The quantification of diploid selection coefficients in specific human variants and genes remains largely elusive. Unlike model organisms, dominance (h) and selection (s) coefficients in humans must be inferred from natural population data. We present a method to estimate coarse average selection and dominance coefficients per gene by comparing Exome Aggregation Consortium1 population genetic data in ~35,000 Europeans to simulated diploid alleles in a realistic demography2. We match putatively deleterious variants (nonsense and damaging missense) via informative summary statistics of the per-gene frequency spectrum. We classify genes as candidate strong selection recessives (h<0.1), strongly selected “non-recessives” (h>=0.1), under weak selection, nearly neutral, or sub-drift.

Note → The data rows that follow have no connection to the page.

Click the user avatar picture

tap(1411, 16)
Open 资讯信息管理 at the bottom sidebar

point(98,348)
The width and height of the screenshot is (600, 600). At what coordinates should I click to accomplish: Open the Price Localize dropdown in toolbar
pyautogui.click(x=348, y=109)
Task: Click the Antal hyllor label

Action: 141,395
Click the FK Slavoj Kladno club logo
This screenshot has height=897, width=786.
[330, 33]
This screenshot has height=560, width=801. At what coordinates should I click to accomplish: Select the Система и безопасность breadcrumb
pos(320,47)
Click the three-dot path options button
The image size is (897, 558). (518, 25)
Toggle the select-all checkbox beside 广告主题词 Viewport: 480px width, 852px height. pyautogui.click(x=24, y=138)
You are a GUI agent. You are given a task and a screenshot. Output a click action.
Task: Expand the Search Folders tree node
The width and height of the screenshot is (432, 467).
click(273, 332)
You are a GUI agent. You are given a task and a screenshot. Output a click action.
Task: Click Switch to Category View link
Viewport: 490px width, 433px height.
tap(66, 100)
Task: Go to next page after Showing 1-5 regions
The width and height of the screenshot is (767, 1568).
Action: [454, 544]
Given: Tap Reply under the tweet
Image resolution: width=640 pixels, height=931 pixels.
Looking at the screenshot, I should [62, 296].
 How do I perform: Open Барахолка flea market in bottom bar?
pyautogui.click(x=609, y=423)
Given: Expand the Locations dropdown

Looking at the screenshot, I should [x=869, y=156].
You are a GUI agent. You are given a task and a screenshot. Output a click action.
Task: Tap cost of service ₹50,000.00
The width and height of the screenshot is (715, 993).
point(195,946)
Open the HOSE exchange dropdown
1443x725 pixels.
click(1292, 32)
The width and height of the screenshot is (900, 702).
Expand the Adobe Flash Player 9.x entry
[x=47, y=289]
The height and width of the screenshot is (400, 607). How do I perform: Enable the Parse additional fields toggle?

To validate our candidate recessive and non-recessive gene sets, we demonstrate significant enrichment in genes under recessive selection (and/or depletion of non-recessives) for autosomal recessive diseases, hearing loss, and in genes identified in consanguineous individuals with depleted homozygous LOF variants3. We replicate classical predictions of recessivity in large metabolic pathways (e.g. TCA), consistent with Wright’s theory of the physiological origin of dominance4,5, and GO annotated extracellular localization, and dominance in GO transcription factors6. We find significant enrichment for GO infertility, meiosis, and spermatogenesis genes in the recessive strong selection class, but no enrichment for oogenesis, suggesting a large autosomal recessive component to male-specific infertility consistent with mammalian studies in cattle7.
To our knowledge this is the first large set of human candidate recessive genes (~1500) identified from panmictic population data. This is qualitatively consistent with recessivity observed in most deadly fly and yeast variants8,9. Notably, a large recessive component in many human genes is inconsistent with the simplifying assumption of additivity in previous estimates of selection against non-synonymous variants10,11, since recessive genes under strong selection map to weak selection due to prevalent neutral heterozygotes. Thus, a dominance-aware marginal DFE substantially increases the average selection against deleterious human variants.